Pablo Picasso believed that all children are born artists, and that the problem is how to remain an artist once we grow up.

Most of us lose our inner artist because we run out of time to nurture our creativity, and that problem is starting much earlier in life these days. Bonnie Weidel, director of Art for Kids in Benicia, has observed, after 40 years teaching art to children, that it’s getting increasingly difficult to engage kids in art. “There is too much going on in children’s lives,” she says. “They are so rushed. There is no more time for quiet space.”

Making time for creativity is especially important in early childhood because the arts stimulate both sides of the brain. In Weidel’s classes, children are able to develop an idea over a course of weeks: mixing colors, layering, sequencing, and using tools that build motor-skills, hand-eye coordination and a strong sense of independence. “I believe art is reflective of our lives. It allows us process of relating to our environment, the people around us, and a way of orienting ourselves to the world,” says Wiedel. This is not a process that can be rushed at any age.

Pat Hall, an art teacher at Benicia Middle School, says that often youth come to art classes with a belief that they can’t do art because they were not born with talent. But creativity, says Hall, is not something you are born with— it’s something you develop with practice. “Sometimes kids are failing everything except my class,” says Hall. “I’m not easy. I expect a lot from them, but once they believe in themselves they learn that with practice they can do things they never dreamed they could do.”

Rudolf Steiner, an Austrian who founded Waldorf Education in the early 1900s, believed in teaching the whole child by engaging the head, heart and hands. He believed that putting arts at the core of the curriculum fosters a lifelong love of learning that applies to all areas of knowledge. Painting, illustration, poetry, storytelling, movement art (eurythmy) and crocheting are among the many creative practices in Waldorf education with a focus on nurturing the child’s own way of learning rather than on textbooks and testing. Studies show that these children graduate with great success in life academically, spiritually, socially and creatively.

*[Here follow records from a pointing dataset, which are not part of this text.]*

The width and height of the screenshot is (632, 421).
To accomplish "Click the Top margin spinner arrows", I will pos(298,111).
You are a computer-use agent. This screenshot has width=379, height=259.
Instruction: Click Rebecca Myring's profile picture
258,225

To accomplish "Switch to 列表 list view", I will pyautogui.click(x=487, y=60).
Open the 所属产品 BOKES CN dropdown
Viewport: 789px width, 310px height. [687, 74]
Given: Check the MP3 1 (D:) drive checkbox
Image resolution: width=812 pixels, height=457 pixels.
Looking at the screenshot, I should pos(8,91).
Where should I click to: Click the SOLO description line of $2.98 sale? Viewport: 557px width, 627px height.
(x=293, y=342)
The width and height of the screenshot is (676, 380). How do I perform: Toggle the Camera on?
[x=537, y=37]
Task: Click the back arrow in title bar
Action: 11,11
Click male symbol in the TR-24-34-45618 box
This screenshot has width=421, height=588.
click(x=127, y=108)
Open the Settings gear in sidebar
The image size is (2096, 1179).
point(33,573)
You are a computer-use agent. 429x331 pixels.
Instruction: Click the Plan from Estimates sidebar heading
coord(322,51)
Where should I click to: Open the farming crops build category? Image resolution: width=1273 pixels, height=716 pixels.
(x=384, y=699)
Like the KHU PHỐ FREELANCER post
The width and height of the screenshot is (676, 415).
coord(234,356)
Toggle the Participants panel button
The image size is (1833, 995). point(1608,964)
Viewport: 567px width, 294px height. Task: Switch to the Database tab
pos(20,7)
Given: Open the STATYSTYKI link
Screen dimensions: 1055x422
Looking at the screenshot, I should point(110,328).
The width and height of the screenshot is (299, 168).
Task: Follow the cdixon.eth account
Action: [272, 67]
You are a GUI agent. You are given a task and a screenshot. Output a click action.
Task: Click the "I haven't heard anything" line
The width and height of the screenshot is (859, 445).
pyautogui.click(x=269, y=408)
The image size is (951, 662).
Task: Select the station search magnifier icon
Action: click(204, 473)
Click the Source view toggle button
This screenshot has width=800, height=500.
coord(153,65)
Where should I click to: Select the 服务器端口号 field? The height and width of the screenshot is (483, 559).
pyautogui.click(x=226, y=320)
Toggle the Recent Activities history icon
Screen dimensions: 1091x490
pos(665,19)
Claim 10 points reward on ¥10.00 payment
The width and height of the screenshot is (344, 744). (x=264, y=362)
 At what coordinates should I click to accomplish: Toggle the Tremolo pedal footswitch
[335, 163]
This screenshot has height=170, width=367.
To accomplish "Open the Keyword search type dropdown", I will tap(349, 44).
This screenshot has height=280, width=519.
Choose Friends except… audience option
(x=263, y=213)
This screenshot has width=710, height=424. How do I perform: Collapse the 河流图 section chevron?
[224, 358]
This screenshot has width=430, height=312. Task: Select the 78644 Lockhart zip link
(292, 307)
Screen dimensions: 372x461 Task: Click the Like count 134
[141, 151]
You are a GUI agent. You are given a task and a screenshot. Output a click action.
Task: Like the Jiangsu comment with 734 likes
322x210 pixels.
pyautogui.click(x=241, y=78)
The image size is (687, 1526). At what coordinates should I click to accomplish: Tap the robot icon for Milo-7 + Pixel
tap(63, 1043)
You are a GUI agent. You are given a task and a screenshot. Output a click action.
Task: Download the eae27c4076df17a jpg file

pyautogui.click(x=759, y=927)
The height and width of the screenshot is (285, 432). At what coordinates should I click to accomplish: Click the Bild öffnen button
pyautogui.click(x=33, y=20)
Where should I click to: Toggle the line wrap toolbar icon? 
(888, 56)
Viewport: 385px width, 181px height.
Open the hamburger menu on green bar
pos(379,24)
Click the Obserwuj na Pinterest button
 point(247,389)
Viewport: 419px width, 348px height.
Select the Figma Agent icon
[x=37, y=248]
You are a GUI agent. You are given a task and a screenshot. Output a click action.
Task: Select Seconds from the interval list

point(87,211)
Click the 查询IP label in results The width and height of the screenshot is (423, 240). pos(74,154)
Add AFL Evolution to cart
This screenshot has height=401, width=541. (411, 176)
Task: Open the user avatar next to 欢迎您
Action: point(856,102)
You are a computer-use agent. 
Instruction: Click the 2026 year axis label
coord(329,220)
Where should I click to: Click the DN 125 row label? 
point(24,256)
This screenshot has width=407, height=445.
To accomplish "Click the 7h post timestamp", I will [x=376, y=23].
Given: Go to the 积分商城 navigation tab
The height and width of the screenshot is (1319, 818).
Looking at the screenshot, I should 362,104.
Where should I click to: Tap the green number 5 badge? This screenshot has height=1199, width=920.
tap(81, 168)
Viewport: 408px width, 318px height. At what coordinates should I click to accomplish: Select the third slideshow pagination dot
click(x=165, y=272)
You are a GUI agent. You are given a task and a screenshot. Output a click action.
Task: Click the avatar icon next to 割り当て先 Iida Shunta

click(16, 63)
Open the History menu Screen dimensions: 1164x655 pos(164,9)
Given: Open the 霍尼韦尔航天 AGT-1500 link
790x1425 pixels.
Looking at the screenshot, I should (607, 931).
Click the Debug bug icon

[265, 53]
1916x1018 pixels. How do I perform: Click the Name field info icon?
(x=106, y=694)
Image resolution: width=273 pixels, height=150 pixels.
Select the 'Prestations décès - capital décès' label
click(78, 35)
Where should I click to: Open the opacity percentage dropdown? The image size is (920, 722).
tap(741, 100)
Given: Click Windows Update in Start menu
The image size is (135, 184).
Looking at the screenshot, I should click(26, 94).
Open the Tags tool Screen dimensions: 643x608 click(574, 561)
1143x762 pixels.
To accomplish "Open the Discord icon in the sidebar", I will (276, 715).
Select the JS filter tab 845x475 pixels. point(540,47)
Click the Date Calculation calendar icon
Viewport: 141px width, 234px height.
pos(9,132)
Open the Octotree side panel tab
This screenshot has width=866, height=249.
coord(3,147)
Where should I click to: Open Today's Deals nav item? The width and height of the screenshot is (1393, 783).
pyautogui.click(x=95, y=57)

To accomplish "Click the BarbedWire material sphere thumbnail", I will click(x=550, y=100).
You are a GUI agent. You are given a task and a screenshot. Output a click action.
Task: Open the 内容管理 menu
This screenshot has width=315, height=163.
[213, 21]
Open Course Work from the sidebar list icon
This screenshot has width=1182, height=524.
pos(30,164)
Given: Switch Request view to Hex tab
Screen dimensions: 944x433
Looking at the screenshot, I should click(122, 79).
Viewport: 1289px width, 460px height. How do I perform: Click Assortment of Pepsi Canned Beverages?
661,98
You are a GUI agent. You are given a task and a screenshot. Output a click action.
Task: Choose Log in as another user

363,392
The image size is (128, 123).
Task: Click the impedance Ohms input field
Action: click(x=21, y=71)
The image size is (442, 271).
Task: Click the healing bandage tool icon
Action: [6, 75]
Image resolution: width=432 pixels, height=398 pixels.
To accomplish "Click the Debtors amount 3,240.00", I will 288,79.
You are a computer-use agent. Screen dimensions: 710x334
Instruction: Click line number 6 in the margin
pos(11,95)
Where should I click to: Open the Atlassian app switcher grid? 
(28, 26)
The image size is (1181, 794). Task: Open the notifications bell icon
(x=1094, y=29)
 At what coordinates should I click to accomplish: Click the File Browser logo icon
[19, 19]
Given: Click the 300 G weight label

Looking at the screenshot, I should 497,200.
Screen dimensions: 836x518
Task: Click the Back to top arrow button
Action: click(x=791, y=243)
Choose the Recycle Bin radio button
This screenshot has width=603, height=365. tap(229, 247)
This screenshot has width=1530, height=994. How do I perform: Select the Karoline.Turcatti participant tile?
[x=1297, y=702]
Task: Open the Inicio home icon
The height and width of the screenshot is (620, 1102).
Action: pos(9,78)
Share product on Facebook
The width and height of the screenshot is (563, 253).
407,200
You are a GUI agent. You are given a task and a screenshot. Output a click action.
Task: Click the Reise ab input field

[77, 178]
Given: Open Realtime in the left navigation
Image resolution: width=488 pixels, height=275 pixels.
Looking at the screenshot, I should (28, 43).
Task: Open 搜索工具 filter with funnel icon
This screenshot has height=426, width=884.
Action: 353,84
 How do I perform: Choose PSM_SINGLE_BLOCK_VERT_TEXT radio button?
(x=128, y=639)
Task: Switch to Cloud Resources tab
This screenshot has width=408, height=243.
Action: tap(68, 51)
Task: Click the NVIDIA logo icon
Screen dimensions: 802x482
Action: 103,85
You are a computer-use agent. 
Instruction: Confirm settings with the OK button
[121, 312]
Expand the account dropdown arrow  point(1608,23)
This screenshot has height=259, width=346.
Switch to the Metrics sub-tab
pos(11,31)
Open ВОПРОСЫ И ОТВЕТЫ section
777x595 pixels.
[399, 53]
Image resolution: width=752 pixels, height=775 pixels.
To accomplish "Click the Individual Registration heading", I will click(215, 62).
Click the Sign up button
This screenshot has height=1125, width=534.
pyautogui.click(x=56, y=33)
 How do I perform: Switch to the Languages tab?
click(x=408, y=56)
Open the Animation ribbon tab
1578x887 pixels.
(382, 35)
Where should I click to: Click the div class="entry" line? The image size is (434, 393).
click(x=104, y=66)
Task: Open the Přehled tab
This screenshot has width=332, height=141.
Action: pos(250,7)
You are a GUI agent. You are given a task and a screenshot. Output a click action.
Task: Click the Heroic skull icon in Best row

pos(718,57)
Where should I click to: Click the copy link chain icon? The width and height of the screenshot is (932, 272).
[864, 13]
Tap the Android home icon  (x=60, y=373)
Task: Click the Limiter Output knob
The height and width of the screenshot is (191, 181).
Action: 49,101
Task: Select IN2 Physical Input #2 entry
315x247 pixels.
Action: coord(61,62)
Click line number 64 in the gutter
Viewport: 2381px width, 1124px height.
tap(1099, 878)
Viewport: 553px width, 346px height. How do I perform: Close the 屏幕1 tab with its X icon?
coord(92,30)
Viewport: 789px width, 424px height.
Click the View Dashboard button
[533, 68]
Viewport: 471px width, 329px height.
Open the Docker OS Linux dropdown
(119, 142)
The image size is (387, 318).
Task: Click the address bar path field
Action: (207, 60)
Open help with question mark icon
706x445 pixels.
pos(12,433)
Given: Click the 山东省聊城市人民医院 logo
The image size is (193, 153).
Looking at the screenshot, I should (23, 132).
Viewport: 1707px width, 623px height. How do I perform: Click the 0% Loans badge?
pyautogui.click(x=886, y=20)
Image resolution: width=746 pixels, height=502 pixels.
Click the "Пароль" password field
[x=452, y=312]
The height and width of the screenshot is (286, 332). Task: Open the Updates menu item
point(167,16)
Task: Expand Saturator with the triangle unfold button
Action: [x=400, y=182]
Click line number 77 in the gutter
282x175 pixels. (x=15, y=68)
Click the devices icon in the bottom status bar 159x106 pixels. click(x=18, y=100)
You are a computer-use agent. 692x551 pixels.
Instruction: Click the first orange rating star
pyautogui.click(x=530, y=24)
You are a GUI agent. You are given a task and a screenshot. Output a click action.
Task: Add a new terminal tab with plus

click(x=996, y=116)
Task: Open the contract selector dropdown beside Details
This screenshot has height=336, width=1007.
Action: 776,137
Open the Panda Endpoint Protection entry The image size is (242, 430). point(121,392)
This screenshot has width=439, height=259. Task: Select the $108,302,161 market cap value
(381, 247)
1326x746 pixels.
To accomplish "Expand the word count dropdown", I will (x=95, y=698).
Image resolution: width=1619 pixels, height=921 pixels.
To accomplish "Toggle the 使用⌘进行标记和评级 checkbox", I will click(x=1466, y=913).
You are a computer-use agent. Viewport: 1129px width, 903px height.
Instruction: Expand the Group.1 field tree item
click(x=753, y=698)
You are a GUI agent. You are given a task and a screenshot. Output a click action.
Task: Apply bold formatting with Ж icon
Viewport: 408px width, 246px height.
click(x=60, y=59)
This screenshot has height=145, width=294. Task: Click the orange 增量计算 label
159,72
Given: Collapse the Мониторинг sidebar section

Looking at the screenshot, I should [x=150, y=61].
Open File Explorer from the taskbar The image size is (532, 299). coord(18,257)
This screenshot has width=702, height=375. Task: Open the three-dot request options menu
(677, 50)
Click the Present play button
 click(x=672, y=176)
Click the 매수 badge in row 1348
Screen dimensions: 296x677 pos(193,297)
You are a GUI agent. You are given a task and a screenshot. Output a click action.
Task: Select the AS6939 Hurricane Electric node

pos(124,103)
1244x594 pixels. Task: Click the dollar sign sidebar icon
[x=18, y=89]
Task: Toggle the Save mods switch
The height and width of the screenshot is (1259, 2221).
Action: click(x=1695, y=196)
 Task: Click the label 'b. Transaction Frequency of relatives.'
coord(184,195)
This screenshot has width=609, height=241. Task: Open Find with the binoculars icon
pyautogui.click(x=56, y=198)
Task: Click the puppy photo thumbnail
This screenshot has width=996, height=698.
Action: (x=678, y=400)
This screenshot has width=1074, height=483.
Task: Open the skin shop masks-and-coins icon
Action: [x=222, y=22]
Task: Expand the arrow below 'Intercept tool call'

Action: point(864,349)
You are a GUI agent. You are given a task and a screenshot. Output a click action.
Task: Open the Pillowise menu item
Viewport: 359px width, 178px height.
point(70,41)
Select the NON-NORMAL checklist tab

Many believe that creativity is as important as literacy in schools, and studies show that children who make art are stronger readers and get better grades in math and science. “Crocheting is one example of how art can be basic science, math or physics,” says Weidel. “Through this work with your hands you learn sequencing, pattern making, numbering, and geometry.”

“There are many values to children’s art,” says Larnie Fox, Executive Director of Arts Benicia. “The most striking value is that children’s decisions are honored and then they can take credit for the results. There are no right or wrong decisions when making art.” There is also more than one solution to a problem. Fox says this gives kids a boost of confidence that carries over into other parts of their lives.

Elisabeth Gulick, a teacher and arts educator for 30 years, says that it’s important that children understand that they may go into the art process with one intention and come out with another— and that’s okay. And, if the child doesn’t like what they created, just accept that. It’s always okay to start over.

The sense of accomplishment should come from within, so how we praise children is important. “When you praise a child too much it shuts down their own emotional responses,” says Gulick. “It doesn’t engage their thinking or feeling because you have made the judgment for them.”

Fox suggests giving specific, rather than general praise when observing the child’s work. For example: “That’s an interesting black jagged line you made there. That makes me feel a little frightened.” Or, “I like the way you are mixing your colors in this part.”

Gulick uses Visual Thinking Strategies (VTS) when looking at art in museums or galleries, which uses open-ended questions to engage children and allow them to express their own perceptions. For example: “What can you tell me about the people in this picture? What shapes do you see in the painting?” You don’t have to know what the artist intended in the work, she says, and it’s always okay to change your mind.

As our elementary school teachers struggle with increasing class sizes and state testing requirements, even the most creative teachers have little time for the arts. It’s becoming even more important that parents nurture creativity at home. Gulick encourages families to get outside for walks and to look at the world around them creatively. She suggests collecting objects like leaves or stones and examining the details together. And she says: “Don’t be afraid to get your hands dirty with your children!”

“Children always surprise me with new ideas, interpretations, and ways of looking at the world that I never would have thought of,” says Wiedel. “It’s part of the great pleasure of my work.”

Perhaps Picasso was suggesting that we keep our magical childlike perspective of the world, and that no matter where we are in our life’s journey, it is never too late to embrace our inner artist.